The kata-runtime utilizes Tokio to manage asynchronous tasks. By offloading TTRPC and container-related I/O to a unified Tokio executor and switching dependencies (Timer, File, Netlink) to their asynchronous counterparts, we achieve non-blocking I/O. The built-in VMM remains on a dedicated OS thread to ensure control and real-time performance.

Comparison of OS Thread usage (for N tokio worker threads and M containers)

• Sync Runtime: OS thread count scales as 4 + 12*M.
• Async Runtime: OS thread count scales as 2 + N.

├─ main(OS thread)
├─ async-logger(OS thread)
└─ tokio worker(N * OS thread)
  ├─ agent log forwarder(1 * tokio task)
  ├─ health check thread(1 * tokio task)
  ├─ TTRPC reaper thread(M * tokio task)
  ├─ TTRPC listener thread(M * tokio task)
  ├─ TTRPC client handler thread(7 * M * tokio task)
  ├─ container stdin io thread(M * tokio task)
  ├─ container stdout io thread(M * tokio task)
  └─ container stderr io thread(M * tokio task)

The Async Advantage: We move away from thread-per-task to a Tokio-driven task model.

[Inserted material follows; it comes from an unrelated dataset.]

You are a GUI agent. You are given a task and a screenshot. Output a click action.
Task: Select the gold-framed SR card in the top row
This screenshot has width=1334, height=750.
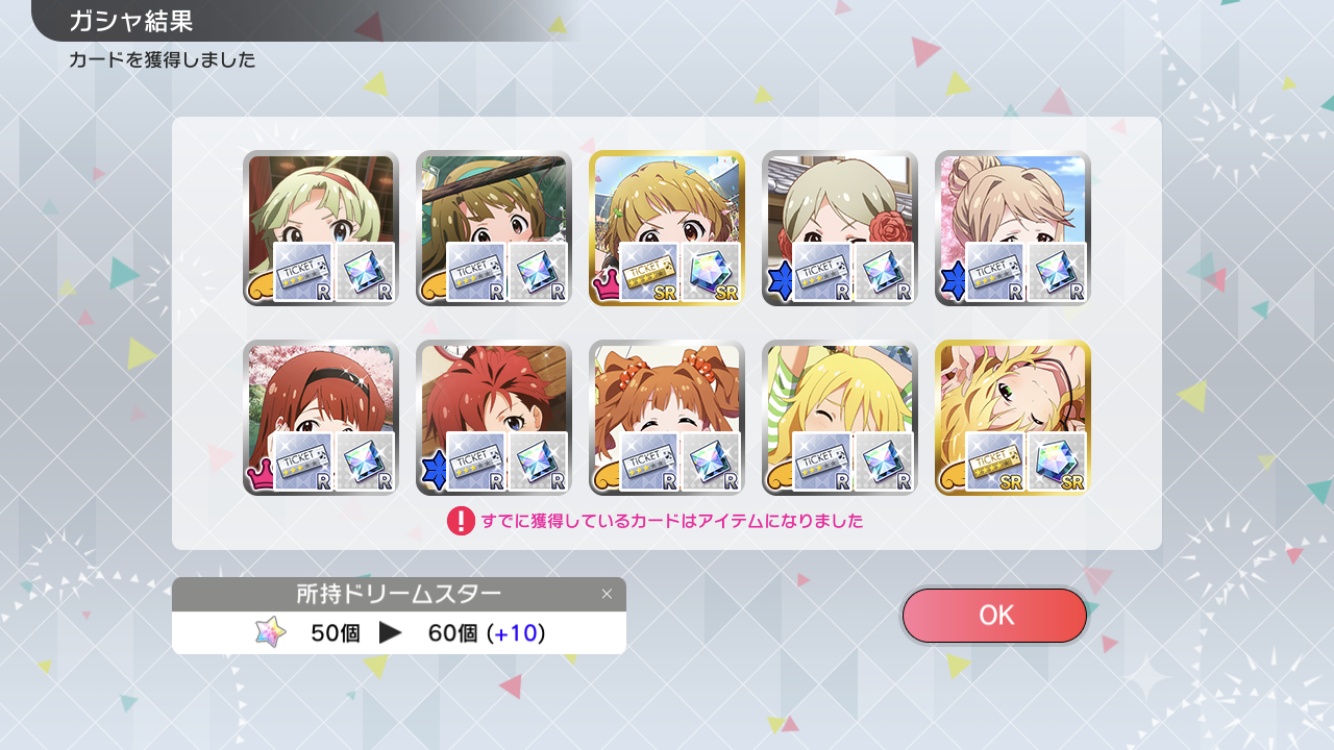667,228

• Scalability: The OS thread count is reduced from 4 + 12*M (Sync) to 2 + N (Async), where N is the worker thread count.
• Efficiency: Non-blocking I/O allows a single thread to handle multiplexed container operations, significantly lowering memory consumption for high-density pod deployments.

---

2. Getting Started

To configure your preferred VMM strategy, locate the [hypervisor] block in your runtime configuration file:

• Install Kata Containers with the Rust Runtime and Dragonball as the built-in VMM by following the containerd-kata.
• Run a kata with builtin VMM Dragonball

$ sudo ctr run  --runtime io.containerd.kata.v2 -d docker.io/library/ubuntu:latest hello

As the VMM and its image service have been builtin, you should only see a single containerd-shim-kata-v2 process.

---

FAQ

• Q1: Is the architecture compatible with containerd?

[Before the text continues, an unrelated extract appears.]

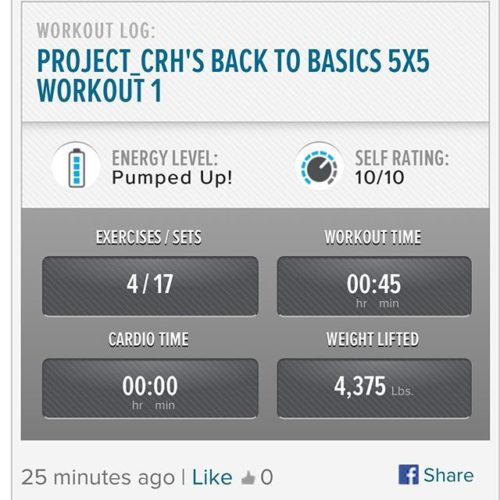The height and width of the screenshot is (500, 500).
Task: Click the like count number zero
Action: [267, 477]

Yes. It implements the containerd-shim-v2 interface, ensuring drop-in compatibility with standard cloud-native tooling.

• Q2: What is the security boundary for the "Built-in VMM" model?

The security boundary remains established by the hypervisor (hardware virtualization). The shift to a monolithic process model does not compromise isolation; rather, it improves the integrity of the control plane by reducing the attack surface typically associated with complex IPC mechanisms.

• Q3: What is the migration path?

Migration is managed via configuration policies. The containerd shim configuration will allow users to toggle between the legacy runtime and the runtime-rs (internally RunD) binary, facilitating canary deployments and gradual migration.

• Q4: Why upcall instead of ACPI?

Standard ACPI-based hotplugging requires heavy guest-side kernel emulation and udevd interaction. Dbs-upcall utilizes a vsock-based direct channel to trigger hotplug events, providing:

Deterministic execution: Bypassing complex guest-side ACPI state machines. Lower overhead: Minimizing guest kernel footprint.

• Q5: How upcall works?

The Dbs-upcall architecture consists of a server-side driver in the guest kernel and a client-side thread within the VMM. Once the guest kernel initializes, it establishes a communication channel via vsock (using uds). This allows the VMM to directly request device hot-add/hot-remove operations. We have already open-sourced this implementation: dbs-upcall.